(DONNÉES FOURNIES)

===============

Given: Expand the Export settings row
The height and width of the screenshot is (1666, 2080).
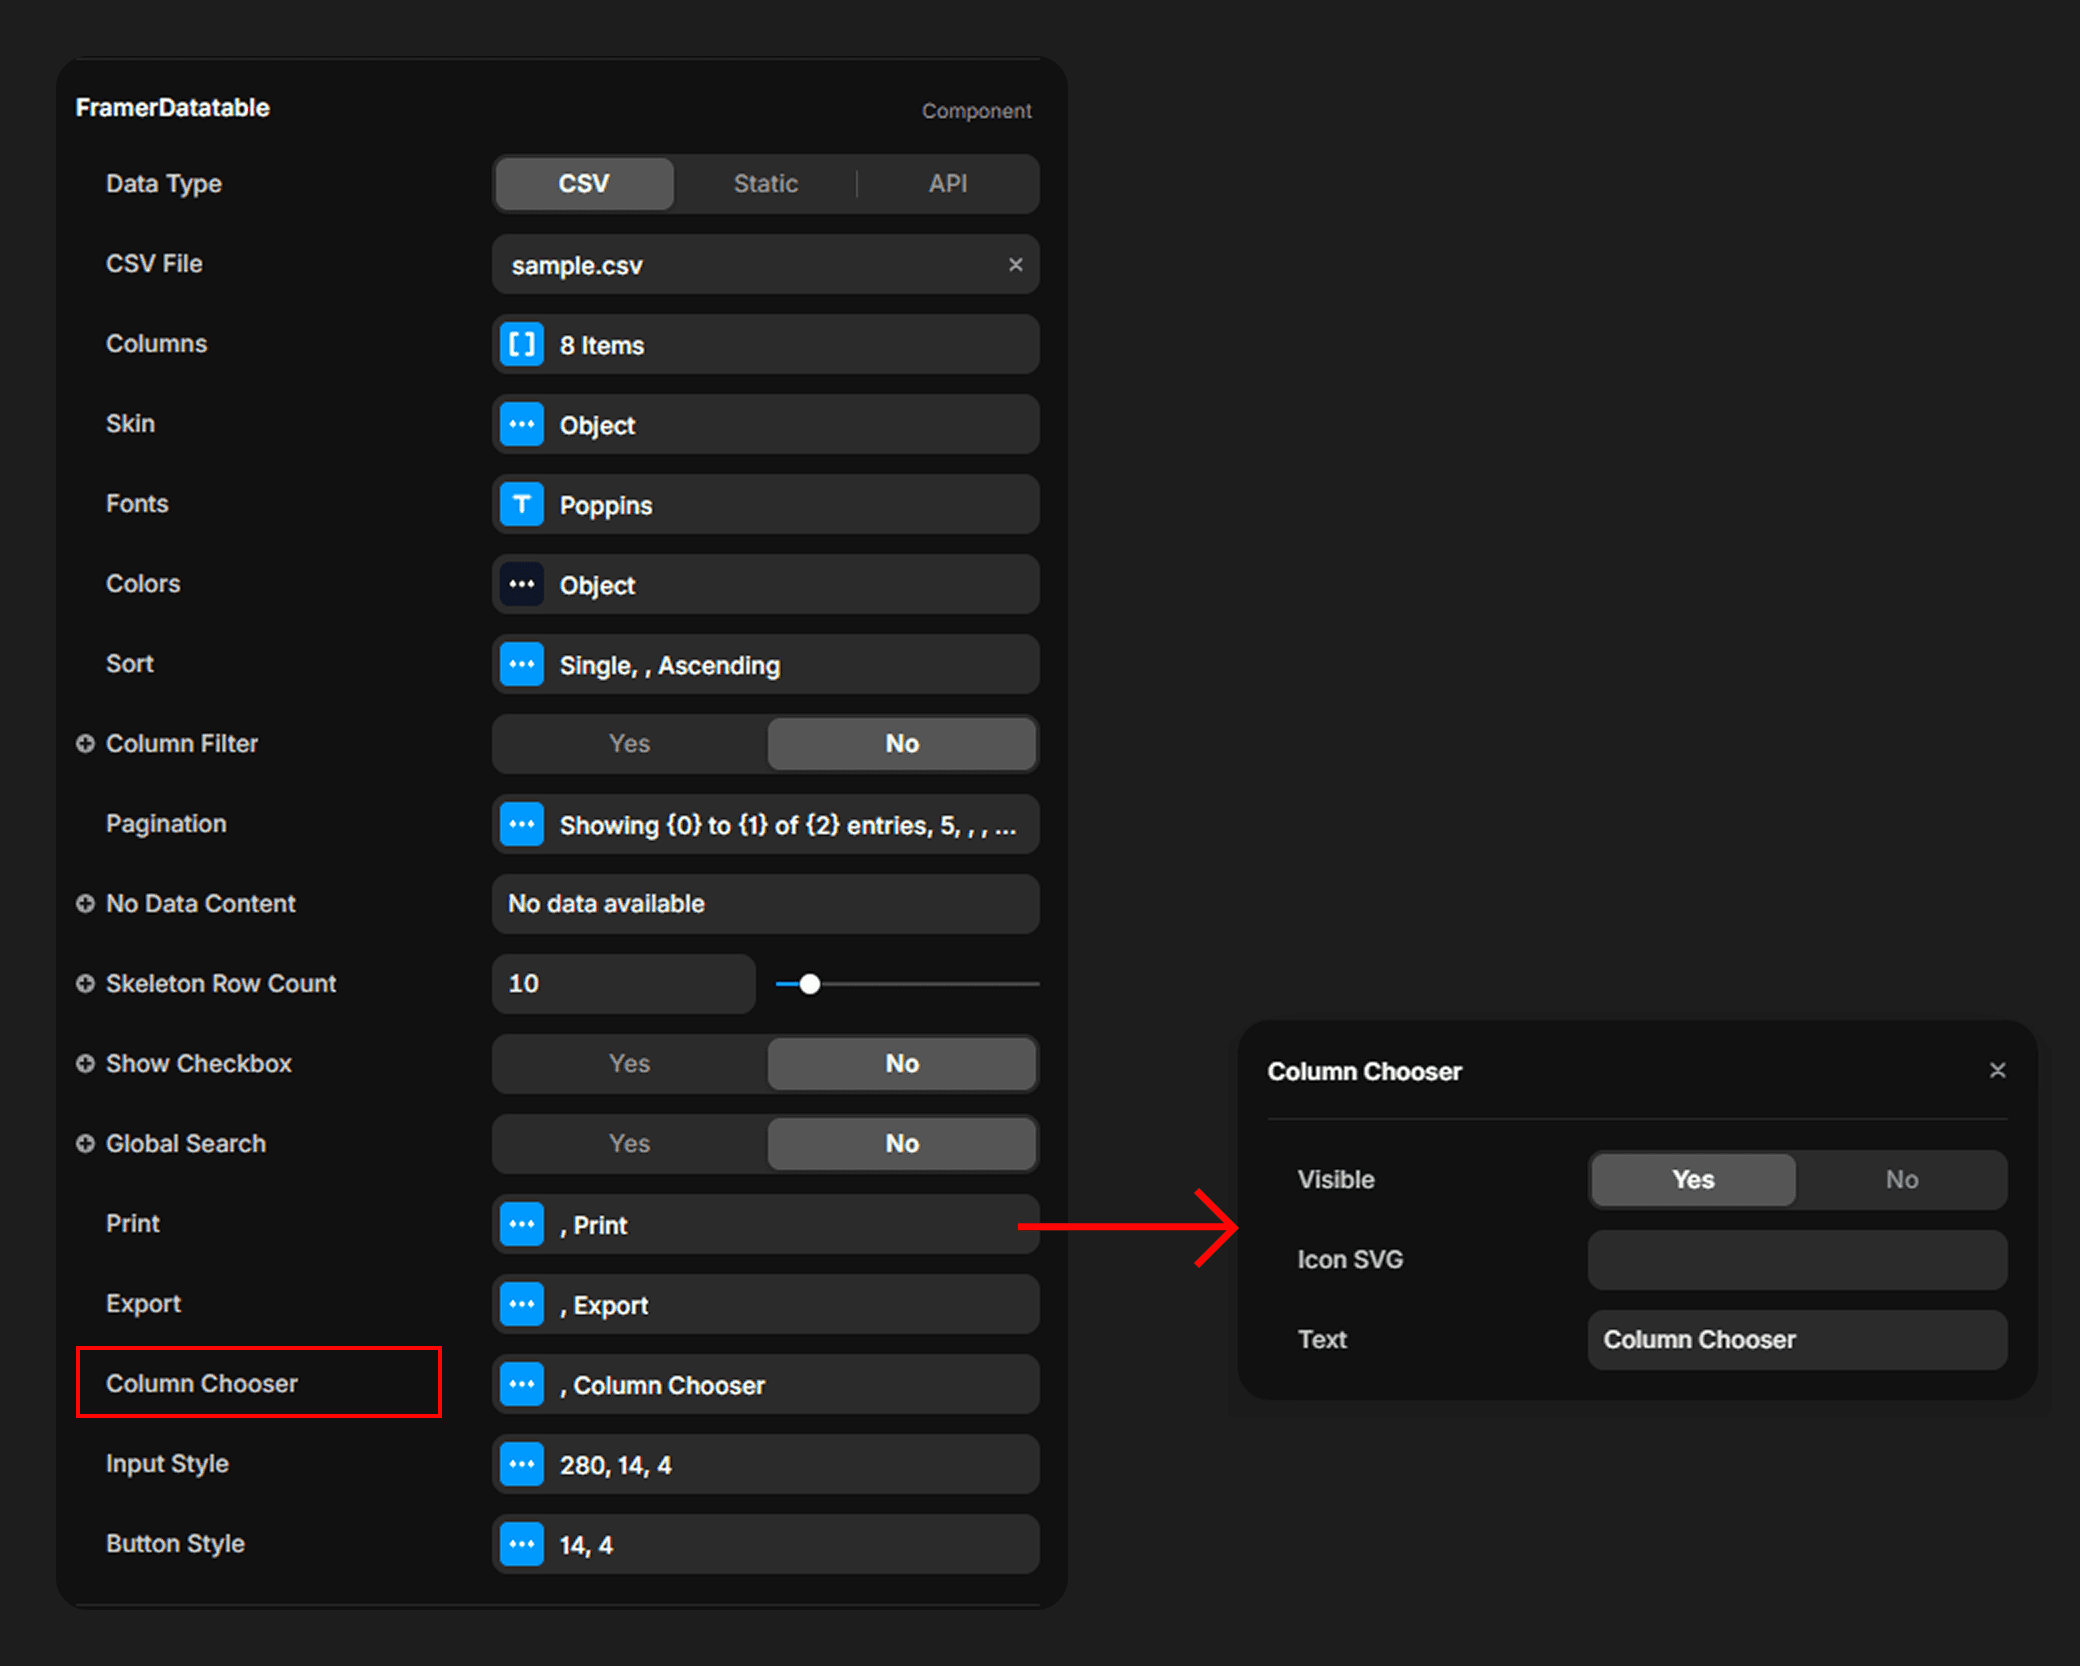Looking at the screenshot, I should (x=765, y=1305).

===============

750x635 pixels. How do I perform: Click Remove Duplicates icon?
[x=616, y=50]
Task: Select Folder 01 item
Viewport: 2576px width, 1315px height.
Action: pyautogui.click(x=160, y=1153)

===============

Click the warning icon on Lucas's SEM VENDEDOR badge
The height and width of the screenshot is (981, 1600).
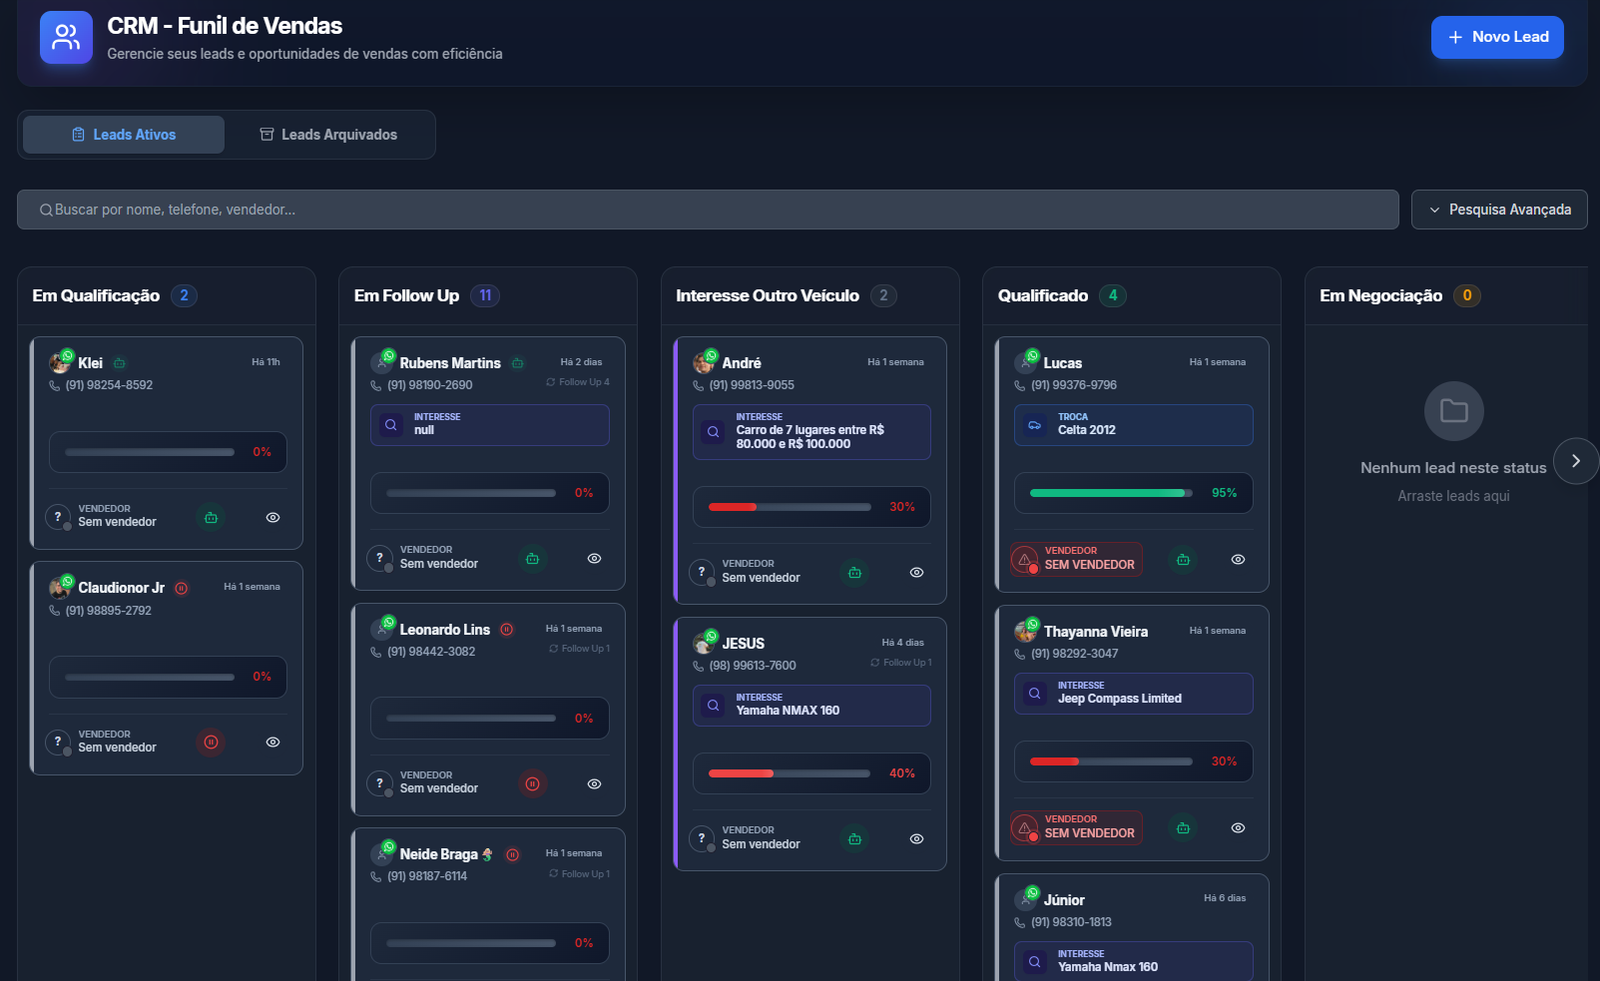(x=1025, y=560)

===============

(TRAVAIL DEMANDÉ) Mettez à jour les lignes qui commencent à celle contenant « Task: Select Folder 01 item » et s'arrêtent après celle contenant « Action: pyautogui.click(x=160, y=1153) ». Remplacez-y « Folder 01 » par « Folder 02 » en laissant tout le reste inchangé.

(RÉPONSE RÉDIGÉE)
Task: Select Folder 02 item
Viewport: 2576px width, 1315px height.
Action: pyautogui.click(x=160, y=1153)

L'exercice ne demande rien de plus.